Essa valorização elevou o preço da arroba do boi gordo a US$ 73,58, o que se traduz em cerca de R$ 365,00 no mercado nacional. Este patamar não era observado há cinco anos, marcando um recorde que transforma o corte bovino em um item de difícil acesso para grande parte da população, tornando-o quase um artigo de luxo.

A complexidade por trás dessa escalada de preços reside em um "efeito dominó" que afeta profundamente o setor pecuário. Diversos fatores interligados contribuem para a diminuição da oferta e o consequente encarecimento do produto final, impactando diretamente o poder de compra do cidadão.

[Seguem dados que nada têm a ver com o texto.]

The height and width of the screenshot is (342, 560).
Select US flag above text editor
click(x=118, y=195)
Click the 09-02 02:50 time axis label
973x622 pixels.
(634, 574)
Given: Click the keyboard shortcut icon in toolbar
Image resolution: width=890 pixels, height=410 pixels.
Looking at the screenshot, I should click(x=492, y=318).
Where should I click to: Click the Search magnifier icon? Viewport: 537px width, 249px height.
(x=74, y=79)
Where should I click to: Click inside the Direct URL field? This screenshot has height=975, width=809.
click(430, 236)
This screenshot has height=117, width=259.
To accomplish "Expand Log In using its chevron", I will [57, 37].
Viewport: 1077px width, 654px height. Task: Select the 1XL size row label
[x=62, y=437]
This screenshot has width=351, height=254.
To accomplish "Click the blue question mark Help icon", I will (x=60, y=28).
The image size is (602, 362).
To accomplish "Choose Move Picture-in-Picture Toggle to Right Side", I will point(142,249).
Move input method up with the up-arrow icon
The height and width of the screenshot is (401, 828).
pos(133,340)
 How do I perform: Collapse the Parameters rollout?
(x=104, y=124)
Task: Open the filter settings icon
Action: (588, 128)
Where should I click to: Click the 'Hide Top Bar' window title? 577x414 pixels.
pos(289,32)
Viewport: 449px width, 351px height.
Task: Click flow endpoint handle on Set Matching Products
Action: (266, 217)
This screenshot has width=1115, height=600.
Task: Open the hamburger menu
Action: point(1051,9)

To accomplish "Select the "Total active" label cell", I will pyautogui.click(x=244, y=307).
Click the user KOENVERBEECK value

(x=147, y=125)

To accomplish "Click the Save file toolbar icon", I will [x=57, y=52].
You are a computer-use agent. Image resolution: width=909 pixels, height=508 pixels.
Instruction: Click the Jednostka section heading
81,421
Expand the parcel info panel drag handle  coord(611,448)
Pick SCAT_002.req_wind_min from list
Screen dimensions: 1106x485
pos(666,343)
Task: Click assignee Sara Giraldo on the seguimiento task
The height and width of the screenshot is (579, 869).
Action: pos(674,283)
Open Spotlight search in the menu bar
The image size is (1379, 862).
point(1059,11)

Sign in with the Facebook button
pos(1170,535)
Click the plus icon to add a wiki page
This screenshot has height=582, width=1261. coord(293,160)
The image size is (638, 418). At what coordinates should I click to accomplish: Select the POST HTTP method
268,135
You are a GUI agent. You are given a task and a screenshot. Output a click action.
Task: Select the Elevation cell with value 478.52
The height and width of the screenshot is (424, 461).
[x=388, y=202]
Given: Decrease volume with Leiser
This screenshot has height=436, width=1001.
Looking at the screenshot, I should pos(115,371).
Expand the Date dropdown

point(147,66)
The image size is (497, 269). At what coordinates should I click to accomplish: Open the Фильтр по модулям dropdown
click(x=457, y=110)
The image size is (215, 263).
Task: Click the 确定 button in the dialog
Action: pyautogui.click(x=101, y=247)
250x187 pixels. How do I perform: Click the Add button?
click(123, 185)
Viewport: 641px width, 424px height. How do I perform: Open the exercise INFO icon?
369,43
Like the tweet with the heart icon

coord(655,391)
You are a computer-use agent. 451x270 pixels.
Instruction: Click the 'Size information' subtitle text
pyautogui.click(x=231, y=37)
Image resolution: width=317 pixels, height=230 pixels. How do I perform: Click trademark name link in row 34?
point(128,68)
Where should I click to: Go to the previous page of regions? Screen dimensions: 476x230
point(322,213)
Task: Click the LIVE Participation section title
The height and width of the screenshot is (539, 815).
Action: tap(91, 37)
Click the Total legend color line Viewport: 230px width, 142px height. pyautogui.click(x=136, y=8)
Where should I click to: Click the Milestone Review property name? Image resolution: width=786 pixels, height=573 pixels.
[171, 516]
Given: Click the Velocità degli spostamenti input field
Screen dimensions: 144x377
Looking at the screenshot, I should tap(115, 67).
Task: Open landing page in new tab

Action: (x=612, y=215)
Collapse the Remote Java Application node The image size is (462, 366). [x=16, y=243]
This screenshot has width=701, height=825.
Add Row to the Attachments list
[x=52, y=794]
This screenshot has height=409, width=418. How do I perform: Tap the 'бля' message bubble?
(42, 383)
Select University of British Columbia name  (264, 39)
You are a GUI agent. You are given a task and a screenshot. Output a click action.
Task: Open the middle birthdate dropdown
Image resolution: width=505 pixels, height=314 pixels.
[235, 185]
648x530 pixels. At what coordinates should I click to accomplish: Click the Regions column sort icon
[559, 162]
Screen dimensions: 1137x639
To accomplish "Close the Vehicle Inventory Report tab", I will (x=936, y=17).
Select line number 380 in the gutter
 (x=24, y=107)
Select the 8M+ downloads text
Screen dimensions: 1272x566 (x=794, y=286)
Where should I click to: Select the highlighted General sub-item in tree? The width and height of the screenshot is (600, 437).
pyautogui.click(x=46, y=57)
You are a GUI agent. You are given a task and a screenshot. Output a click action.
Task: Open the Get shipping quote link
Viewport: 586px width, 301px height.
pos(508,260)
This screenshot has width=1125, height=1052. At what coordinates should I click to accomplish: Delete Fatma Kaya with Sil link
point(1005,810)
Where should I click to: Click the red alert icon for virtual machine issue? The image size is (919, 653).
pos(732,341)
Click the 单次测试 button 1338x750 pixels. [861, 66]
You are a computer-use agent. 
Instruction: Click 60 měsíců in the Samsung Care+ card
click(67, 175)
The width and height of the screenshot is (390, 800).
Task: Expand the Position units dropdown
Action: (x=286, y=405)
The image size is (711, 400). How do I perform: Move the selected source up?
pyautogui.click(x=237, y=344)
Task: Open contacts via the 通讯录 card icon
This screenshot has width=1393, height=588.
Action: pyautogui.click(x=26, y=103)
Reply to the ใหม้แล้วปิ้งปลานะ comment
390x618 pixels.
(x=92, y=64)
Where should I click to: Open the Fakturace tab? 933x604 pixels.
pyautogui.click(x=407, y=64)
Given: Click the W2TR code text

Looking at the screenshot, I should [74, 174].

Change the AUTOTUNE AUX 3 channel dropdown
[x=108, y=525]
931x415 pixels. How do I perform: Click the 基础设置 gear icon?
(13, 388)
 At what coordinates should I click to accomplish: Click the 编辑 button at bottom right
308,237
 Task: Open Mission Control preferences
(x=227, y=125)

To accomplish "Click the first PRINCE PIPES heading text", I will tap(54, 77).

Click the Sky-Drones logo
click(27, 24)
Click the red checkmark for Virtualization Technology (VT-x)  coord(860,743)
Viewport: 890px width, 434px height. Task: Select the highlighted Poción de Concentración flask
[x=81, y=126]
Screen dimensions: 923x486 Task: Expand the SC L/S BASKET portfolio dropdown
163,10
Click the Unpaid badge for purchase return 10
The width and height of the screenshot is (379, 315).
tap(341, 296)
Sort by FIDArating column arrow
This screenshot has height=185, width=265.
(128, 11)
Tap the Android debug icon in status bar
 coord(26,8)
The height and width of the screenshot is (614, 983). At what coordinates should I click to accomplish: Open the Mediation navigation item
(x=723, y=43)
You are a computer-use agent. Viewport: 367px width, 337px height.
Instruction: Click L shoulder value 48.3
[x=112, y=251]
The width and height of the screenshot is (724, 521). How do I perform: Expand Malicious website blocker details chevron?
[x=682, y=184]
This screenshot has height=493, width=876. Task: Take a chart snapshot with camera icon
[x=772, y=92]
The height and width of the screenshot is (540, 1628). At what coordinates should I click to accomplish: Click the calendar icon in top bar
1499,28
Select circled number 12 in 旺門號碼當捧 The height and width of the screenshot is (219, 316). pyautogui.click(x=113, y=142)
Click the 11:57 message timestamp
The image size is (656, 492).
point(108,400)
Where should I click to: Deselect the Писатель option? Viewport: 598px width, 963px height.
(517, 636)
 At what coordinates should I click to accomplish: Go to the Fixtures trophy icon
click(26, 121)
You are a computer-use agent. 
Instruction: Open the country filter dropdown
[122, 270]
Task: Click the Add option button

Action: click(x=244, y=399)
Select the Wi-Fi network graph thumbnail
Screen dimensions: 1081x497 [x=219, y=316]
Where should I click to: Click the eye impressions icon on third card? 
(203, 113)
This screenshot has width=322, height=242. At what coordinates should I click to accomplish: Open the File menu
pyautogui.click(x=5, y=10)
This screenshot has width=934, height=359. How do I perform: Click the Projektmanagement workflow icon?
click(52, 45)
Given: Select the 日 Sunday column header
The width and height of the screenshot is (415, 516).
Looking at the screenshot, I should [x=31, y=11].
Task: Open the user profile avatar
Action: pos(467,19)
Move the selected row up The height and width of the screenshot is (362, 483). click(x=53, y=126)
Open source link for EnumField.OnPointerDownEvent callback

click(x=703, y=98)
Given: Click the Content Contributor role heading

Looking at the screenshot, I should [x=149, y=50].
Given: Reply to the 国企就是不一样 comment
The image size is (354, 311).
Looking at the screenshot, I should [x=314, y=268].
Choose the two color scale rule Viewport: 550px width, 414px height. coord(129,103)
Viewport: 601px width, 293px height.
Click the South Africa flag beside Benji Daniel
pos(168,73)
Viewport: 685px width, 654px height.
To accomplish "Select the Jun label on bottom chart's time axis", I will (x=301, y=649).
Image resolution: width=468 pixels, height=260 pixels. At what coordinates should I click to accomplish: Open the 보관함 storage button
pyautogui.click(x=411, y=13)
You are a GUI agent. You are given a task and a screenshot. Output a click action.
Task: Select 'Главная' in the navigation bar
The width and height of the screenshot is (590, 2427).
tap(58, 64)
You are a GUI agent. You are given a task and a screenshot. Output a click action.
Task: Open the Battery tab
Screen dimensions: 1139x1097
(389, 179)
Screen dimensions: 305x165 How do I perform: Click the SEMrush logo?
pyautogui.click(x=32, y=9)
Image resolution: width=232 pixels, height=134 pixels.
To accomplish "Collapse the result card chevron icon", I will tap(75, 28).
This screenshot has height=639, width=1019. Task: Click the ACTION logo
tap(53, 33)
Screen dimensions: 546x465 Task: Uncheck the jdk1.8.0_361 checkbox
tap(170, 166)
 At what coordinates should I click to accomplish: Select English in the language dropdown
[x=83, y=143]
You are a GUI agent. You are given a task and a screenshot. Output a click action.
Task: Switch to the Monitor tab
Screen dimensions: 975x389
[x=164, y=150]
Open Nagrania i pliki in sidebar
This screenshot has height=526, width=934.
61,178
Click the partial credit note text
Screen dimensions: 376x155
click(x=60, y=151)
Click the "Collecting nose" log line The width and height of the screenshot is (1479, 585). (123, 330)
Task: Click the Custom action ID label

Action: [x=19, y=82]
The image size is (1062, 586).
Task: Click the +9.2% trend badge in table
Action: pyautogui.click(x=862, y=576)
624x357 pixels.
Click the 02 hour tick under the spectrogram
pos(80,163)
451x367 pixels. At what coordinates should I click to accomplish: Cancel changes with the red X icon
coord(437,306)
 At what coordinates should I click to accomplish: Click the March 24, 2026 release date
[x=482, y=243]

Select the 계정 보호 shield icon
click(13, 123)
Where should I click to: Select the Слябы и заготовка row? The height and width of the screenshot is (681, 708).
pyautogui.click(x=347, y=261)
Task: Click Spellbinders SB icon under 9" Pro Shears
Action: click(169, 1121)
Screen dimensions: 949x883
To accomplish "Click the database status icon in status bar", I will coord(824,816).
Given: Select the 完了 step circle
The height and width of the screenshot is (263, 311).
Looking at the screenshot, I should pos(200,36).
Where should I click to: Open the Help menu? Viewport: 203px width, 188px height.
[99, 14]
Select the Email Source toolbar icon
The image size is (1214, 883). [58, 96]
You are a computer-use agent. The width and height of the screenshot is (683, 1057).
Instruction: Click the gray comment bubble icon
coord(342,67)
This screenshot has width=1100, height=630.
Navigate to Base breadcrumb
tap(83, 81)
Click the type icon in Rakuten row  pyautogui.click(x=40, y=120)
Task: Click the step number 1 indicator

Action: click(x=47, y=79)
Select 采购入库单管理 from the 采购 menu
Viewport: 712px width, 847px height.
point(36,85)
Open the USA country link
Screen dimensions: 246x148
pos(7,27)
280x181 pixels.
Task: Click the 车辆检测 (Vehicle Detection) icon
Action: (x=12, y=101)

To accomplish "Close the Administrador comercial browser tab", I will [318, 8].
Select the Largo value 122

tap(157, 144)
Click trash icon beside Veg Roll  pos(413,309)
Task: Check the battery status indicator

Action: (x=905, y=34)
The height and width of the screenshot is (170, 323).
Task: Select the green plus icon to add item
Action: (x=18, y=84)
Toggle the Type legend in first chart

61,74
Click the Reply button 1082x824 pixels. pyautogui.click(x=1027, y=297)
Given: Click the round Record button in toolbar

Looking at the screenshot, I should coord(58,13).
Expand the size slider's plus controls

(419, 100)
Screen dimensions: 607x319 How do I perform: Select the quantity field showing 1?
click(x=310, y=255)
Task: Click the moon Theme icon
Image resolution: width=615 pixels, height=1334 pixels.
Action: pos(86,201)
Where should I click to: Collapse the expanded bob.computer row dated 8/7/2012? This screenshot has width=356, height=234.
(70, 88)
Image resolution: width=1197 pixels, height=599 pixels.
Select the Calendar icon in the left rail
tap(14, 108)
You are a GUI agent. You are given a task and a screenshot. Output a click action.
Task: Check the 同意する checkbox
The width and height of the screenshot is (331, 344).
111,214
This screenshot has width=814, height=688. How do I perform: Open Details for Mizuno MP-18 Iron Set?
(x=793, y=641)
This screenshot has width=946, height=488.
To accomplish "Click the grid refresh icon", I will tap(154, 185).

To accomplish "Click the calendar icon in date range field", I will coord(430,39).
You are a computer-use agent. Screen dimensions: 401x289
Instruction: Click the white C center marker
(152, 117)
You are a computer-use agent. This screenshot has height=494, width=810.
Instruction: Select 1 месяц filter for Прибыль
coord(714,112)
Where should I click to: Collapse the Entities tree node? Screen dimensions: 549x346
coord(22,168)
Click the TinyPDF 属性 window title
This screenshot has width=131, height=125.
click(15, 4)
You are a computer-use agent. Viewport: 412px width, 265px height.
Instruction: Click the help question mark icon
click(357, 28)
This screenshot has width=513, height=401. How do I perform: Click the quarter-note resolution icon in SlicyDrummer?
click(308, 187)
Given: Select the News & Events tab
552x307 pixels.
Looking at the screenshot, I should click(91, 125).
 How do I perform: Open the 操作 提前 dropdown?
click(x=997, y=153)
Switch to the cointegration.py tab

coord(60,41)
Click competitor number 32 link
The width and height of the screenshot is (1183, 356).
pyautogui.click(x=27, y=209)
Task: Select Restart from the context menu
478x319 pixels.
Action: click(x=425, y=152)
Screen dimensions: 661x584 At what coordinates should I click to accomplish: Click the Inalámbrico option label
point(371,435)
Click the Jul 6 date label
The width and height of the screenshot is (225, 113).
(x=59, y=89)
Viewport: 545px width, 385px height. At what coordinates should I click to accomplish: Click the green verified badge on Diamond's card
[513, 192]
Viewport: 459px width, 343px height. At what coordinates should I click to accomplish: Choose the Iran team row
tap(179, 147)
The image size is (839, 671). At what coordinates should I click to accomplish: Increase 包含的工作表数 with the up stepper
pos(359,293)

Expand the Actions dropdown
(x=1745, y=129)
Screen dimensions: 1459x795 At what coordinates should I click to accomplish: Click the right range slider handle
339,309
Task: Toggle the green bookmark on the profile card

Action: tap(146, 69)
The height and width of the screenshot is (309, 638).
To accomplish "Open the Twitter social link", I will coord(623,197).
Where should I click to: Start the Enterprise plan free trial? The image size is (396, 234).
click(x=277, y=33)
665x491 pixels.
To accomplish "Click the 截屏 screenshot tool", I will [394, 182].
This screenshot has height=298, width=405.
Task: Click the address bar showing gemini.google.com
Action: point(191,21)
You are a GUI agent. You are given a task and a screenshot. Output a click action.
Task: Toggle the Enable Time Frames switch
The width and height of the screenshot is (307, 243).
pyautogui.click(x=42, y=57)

Um dos pilares dessa alta é a escassez de oferta no mercado interno. Apesar de o consumo nacional de carne bovina manter-se estável e até mesmo firme, a quantidade de animais prontos para o abate tem diminuído consideravelmente, gerando um desequilíbrio entre a demanda e a disponibilidade.

Paralelamente, as exportações brasileiras de carne atingiram volumes recordes em 2025. O país embarcou 3,5 milhões de toneladas de carne para o exterior, representando um aumento significativo de 20,9% em comparação com o período anterior. Essa intensificação das vendas internacionais, embora benéfica para a balança comercial, resultou em uma redução do volume de carne disponível para o abastecimento do mercado doméstico, pressionando ainda mais os preços.

Dessa forma, a combinação de uma oferta interna limitada e uma demanda externa robusta configura um cenário desafiador para os consumidores. O resultado é a permanência da carne bovina como um produto de alto custo, exigindo que muitas famílias revejam seus hábitos alimentares e orçamentos para enfrentar os novos valores.